Christiane Chydériotis, professeure de lettres au collège Jean Charcot de Lyon, explore les intérêts pédagogiques de la tablette tactile en cours de français. Elle a ainsi expérimenté à l’aide de « l’ardoise magique » différentes activités : lancer des recherches lexicales autour du vocabulaire médiéval, mettre en place un « parcours d’écriture » pour guider un travail de rédaction, faire créer aux élèves un diaporama en trois ou quatre diapositives comme support pour un compte rendu de lecture oral, compléter une carte heuristique en synthèse de séance avec Mindjet, donner à lire des documents et textes plus variés, tenter l’écriture collaborative avec Etherpad … Bilan pour la lecture : « En comparaison avec la même activité, proposée antérieurement avec photocopies distribuées à chacun, il s’est encore avéré que l’attention portée aux textes a été bien meilleure grâce, de l’aveu même des élèves, à un plus grand confort de lecture, oserai-je dire plaisir ? Lit-on à la fois avec ses yeux et avec ses doigts ? » Bilan pour l’écriture : « Par rapport à un travail de groupe traditionnel, les échanges ont été plus productifs, plus stimulants comme si les enjeux étaient plus importants (s’entendre, répartir les tâches, finir à temps, se corriger, ne pas effacer inutilement…). »

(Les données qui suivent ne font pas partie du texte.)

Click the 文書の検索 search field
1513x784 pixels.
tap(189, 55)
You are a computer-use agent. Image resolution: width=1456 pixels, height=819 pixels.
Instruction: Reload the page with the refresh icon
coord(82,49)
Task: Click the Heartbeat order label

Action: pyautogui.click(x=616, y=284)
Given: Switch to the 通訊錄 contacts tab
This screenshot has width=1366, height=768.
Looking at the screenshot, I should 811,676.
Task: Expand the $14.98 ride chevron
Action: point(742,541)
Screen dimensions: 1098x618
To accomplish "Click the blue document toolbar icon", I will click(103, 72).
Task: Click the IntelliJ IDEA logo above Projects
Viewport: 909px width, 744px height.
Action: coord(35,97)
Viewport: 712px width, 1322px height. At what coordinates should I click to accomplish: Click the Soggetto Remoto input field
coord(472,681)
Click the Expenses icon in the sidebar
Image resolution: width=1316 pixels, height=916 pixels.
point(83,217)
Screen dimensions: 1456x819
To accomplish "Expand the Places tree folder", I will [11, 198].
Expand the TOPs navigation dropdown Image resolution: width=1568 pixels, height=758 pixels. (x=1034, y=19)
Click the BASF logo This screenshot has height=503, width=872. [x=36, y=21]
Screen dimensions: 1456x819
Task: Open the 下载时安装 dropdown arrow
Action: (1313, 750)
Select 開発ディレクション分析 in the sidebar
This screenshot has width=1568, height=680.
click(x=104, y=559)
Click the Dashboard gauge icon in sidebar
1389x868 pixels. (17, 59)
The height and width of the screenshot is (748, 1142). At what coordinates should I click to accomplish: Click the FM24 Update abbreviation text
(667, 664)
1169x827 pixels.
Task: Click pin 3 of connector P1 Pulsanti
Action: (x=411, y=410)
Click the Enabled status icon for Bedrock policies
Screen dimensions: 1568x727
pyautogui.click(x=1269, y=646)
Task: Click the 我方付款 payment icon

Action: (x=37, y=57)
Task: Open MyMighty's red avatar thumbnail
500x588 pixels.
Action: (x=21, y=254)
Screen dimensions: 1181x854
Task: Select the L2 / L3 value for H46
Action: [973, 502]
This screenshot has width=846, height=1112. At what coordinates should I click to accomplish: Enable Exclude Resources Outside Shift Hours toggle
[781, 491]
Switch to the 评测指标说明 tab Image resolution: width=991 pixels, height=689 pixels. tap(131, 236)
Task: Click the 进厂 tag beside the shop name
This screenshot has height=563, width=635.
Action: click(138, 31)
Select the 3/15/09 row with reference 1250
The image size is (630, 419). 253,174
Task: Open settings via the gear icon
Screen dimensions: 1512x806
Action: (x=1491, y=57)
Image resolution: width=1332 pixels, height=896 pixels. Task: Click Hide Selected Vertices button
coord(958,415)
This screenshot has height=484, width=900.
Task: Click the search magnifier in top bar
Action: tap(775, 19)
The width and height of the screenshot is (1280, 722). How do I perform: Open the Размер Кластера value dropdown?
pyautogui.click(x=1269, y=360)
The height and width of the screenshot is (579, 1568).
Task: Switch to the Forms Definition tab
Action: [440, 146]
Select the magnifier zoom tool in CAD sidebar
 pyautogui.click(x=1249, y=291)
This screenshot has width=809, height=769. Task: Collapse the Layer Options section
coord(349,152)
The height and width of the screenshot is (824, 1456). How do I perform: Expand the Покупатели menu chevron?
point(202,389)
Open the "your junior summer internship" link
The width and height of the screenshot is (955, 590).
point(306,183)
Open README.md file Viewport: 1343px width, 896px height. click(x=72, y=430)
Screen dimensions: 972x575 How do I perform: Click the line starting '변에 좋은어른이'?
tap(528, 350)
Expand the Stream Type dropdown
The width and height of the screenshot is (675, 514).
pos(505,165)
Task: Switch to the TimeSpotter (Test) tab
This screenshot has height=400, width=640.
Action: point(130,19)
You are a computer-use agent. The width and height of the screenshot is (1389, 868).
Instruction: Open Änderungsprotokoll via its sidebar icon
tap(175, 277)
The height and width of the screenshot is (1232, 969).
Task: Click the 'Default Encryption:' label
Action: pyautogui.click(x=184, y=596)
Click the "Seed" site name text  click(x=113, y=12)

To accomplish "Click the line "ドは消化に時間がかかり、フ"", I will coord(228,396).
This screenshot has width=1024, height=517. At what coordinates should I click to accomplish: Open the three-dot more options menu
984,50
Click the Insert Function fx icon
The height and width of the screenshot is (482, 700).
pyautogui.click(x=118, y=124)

Françoise Cahen, professeure de lettres au lycée Maximilien Perret d’Alfortville, propose des exemples précis et variés de démarches susceptibles de faire vivre avec les TICE la lecture suivie d’une œuvre, d’aider les élèves à y trouver à la fois du plaisir et du sens. Quelques suggestions : réaliser la bande annonce d’une nouvelle de Maupassant, la couverture et la quatrième de couverture d’un livre, un reportage sonore sur un événement d’actualité évoqué dans une œuvre, l’interview imaginaire (sonore ou vidéo) d’un personnage ou de l’auteur, une publicité pour un voyage dans un lieu du roman, l’enregistrement d’une adaptation théâtralisée (dialogue ou monologue) d’un extrait ou d’une chanson inspirée d’un passage, un diaporama illustrant le monologue d’Harpagon (en prenant des photos qui mettent en scène le texte, avec l’enregistrement en parallèle des paroles), des quiz interactifs à l’attention des autres élèves à l’aide du logiciel « hot potatoes » ou bien de « didapages »… Les résultats, souligne Françoise Cahen, sont « spectaculaires », tant les élèves se sentent actifs, valorisés, stimulés. Elle livre aussi quelques précieux conseils pour contourner certaines difficultés qui peuvent se présenter, notamment la question de l’évaluation ou de la gestion des fichiers transmis par les élèves.
On méditera avec profit sa conclusion : « Mais en général, l’enthousiasme des collégiens ou des lycéens est vraiment au rendez-vous et ma plus belle récompense cette année a été d’entendre un élève répondre à la question « Quelles sont les drogues dures que vous connaissez ? » lors d’une matinée de sensibilisation avec un intervenant : « Nous, monsieur, notre drogue dure, ce sont nos devoirs de français ! ».